▶ [WORK REQUIRED]: What you return must match the records character for character.

▶ [Stored items]:
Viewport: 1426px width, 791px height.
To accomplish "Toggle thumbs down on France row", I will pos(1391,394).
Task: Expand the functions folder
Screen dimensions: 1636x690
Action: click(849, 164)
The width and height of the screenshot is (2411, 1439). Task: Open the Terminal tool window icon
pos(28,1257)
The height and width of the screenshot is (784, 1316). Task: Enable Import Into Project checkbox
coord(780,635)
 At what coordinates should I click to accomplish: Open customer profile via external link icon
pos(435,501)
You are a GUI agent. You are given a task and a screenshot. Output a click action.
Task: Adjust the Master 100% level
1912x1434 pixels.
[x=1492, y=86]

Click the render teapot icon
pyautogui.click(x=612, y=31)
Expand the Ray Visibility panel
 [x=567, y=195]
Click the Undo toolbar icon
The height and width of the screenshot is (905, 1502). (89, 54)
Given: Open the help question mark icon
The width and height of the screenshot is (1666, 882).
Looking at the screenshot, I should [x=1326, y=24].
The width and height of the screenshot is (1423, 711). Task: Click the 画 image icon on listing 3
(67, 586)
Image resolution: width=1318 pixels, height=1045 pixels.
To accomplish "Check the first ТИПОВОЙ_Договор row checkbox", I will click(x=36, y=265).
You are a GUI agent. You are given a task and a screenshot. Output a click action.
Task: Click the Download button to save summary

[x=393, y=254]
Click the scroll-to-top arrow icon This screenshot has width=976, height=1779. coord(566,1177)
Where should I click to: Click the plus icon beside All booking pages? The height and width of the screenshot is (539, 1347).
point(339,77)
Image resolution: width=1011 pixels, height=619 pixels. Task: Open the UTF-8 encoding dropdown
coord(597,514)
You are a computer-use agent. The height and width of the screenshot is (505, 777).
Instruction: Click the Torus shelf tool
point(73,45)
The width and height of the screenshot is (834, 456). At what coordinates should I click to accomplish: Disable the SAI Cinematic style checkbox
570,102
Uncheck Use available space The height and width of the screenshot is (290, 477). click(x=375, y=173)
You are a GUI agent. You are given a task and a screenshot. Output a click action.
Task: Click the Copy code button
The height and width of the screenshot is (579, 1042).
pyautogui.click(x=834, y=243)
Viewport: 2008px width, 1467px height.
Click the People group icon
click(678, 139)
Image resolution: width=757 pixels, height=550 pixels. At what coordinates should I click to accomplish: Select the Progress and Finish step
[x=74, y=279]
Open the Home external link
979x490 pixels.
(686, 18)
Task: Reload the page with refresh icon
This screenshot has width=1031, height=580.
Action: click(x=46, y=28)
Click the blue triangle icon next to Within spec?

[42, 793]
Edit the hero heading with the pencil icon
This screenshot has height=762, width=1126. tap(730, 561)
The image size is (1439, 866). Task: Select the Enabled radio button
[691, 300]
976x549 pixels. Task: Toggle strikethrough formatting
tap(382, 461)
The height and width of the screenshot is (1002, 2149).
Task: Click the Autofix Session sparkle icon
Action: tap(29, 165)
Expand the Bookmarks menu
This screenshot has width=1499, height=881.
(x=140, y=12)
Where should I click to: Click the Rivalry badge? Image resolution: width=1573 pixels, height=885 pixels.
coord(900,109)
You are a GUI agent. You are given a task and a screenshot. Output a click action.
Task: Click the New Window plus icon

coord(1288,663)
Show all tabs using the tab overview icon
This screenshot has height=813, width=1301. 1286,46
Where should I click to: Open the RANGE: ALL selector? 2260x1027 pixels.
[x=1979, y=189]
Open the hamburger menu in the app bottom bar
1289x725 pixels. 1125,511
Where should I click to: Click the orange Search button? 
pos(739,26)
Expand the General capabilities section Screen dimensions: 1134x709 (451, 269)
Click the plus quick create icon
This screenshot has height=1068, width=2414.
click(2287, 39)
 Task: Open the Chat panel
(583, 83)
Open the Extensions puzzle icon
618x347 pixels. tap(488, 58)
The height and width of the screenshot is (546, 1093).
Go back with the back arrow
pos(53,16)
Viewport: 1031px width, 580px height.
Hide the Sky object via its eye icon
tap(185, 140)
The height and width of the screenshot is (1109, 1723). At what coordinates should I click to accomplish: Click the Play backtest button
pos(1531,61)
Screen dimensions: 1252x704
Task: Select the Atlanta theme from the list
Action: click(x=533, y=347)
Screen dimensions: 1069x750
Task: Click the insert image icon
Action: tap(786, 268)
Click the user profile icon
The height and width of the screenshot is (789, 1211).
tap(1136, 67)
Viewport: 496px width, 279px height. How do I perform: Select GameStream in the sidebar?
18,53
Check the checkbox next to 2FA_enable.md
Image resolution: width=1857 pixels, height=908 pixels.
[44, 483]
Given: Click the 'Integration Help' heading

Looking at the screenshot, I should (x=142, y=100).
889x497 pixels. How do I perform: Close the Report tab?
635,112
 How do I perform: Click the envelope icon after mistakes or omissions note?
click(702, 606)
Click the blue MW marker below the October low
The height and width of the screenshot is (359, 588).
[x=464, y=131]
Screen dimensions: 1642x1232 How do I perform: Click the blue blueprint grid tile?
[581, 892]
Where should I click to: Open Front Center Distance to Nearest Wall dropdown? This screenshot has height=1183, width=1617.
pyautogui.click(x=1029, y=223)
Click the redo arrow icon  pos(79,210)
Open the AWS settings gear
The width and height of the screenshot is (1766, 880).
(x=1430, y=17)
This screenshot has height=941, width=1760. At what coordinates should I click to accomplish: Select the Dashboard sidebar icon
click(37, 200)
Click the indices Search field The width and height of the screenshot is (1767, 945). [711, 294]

▶ [PROBLEM SOLUTION]:
Viewport: 1426px width, 791px height.
To accomplish "Toggle thumbs down on France row", I will pos(1391,394).
Task: Expand the functions folder
Screen dimensions: 1636x690
Action: click(849, 164)
The width and height of the screenshot is (2411, 1439). Task: Open the Terminal tool window icon
pos(28,1257)
The height and width of the screenshot is (784, 1316). Task: Enable Import Into Project checkbox
coord(780,635)
 At what coordinates should I click to accomplish: Open customer profile via external link icon
pos(435,501)
You are a GUI agent. You are given a task and a screenshot. Output a click action.
Task: Adjust the Master 100% level
1912x1434 pixels.
[x=1492, y=86]

Click the render teapot icon
pyautogui.click(x=612, y=31)
Expand the Ray Visibility panel
 [x=567, y=195]
Click the Undo toolbar icon
The height and width of the screenshot is (905, 1502). (89, 54)
Given: Open the help question mark icon
The width and height of the screenshot is (1666, 882).
Looking at the screenshot, I should [x=1326, y=24].
The width and height of the screenshot is (1423, 711). Task: Click the 画 image icon on listing 3
(67, 586)
Image resolution: width=1318 pixels, height=1045 pixels.
To accomplish "Check the first ТИПОВОЙ_Договор row checkbox", I will click(x=36, y=265).
You are a GUI agent. You are given a task and a screenshot. Output a click action.
Task: Click the Download button to save summary

[x=393, y=254]
Click the scroll-to-top arrow icon This screenshot has width=976, height=1779. coord(566,1177)
Where should I click to: Click the plus icon beside All booking pages? The height and width of the screenshot is (539, 1347).
point(339,77)
Image resolution: width=1011 pixels, height=619 pixels. Task: Open the UTF-8 encoding dropdown
coord(597,514)
You are a computer-use agent. The height and width of the screenshot is (505, 777).
Instruction: Click the Torus shelf tool
point(73,45)
The width and height of the screenshot is (834, 456). At what coordinates should I click to accomplish: Disable the SAI Cinematic style checkbox
570,102
Uncheck Use available space The height and width of the screenshot is (290, 477). click(x=375, y=173)
You are a GUI agent. You are given a task and a screenshot. Output a click action.
Task: Click the Copy code button
The height and width of the screenshot is (579, 1042).
pyautogui.click(x=834, y=243)
Viewport: 2008px width, 1467px height.
Click the People group icon
click(678, 139)
Image resolution: width=757 pixels, height=550 pixels. At what coordinates should I click to accomplish: Select the Progress and Finish step
[x=74, y=279]
Open the Home external link
979x490 pixels.
(686, 18)
Task: Reload the page with refresh icon
This screenshot has width=1031, height=580.
Action: click(x=46, y=28)
Click the blue triangle icon next to Within spec?

[42, 793]
Edit the hero heading with the pencil icon
This screenshot has height=762, width=1126. tap(730, 561)
The image size is (1439, 866). Task: Select the Enabled radio button
[691, 300]
976x549 pixels. Task: Toggle strikethrough formatting
tap(382, 461)
The height and width of the screenshot is (1002, 2149).
Task: Click the Autofix Session sparkle icon
Action: tap(29, 165)
Expand the Bookmarks menu
This screenshot has width=1499, height=881.
(x=140, y=12)
Where should I click to: Click the Rivalry badge? Image resolution: width=1573 pixels, height=885 pixels.
coord(900,109)
You are a GUI agent. You are given a task and a screenshot. Output a click action.
Task: Click the New Window plus icon

coord(1288,663)
Show all tabs using the tab overview icon
This screenshot has height=813, width=1301. 1286,46
Where should I click to: Open the RANGE: ALL selector? 2260x1027 pixels.
[x=1979, y=189]
Open the hamburger menu in the app bottom bar
1289x725 pixels. 1125,511
Where should I click to: Click the orange Search button? 
pos(739,26)
Expand the General capabilities section Screen dimensions: 1134x709 (451, 269)
Click the plus quick create icon
This screenshot has height=1068, width=2414.
click(2287, 39)
 Task: Open the Chat panel
(583, 83)
Open the Extensions puzzle icon
618x347 pixels. tap(488, 58)
The height and width of the screenshot is (546, 1093).
Go back with the back arrow
pos(53,16)
Viewport: 1031px width, 580px height.
Hide the Sky object via its eye icon
tap(185, 140)
The height and width of the screenshot is (1109, 1723). At what coordinates should I click to accomplish: Click the Play backtest button
pos(1531,61)
Screen dimensions: 1252x704
Task: Select the Atlanta theme from the list
Action: click(x=533, y=347)
Screen dimensions: 1069x750
Task: Click the insert image icon
Action: tap(786, 268)
Click the user profile icon
The height and width of the screenshot is (789, 1211).
tap(1136, 67)
Viewport: 496px width, 279px height. How do I perform: Select GameStream in the sidebar?
18,53
Check the checkbox next to 2FA_enable.md
Image resolution: width=1857 pixels, height=908 pixels.
[44, 483]
Given: Click the 'Integration Help' heading

Looking at the screenshot, I should (x=142, y=100).
889x497 pixels. How do I perform: Close the Report tab?
635,112
 How do I perform: Click the envelope icon after mistakes or omissions note?
click(702, 606)
Click the blue MW marker below the October low
The height and width of the screenshot is (359, 588).
[x=464, y=131]
Screen dimensions: 1642x1232 How do I perform: Click the blue blueprint grid tile?
[581, 892]
Where should I click to: Open Front Center Distance to Nearest Wall dropdown? This screenshot has height=1183, width=1617.
pyautogui.click(x=1029, y=223)
Click the redo arrow icon  pos(79,210)
Open the AWS settings gear
The width and height of the screenshot is (1766, 880).
(x=1430, y=17)
This screenshot has height=941, width=1760. At what coordinates should I click to accomplish: Select the Dashboard sidebar icon
click(37, 200)
Click the indices Search field The width and height of the screenshot is (1767, 945). [711, 294]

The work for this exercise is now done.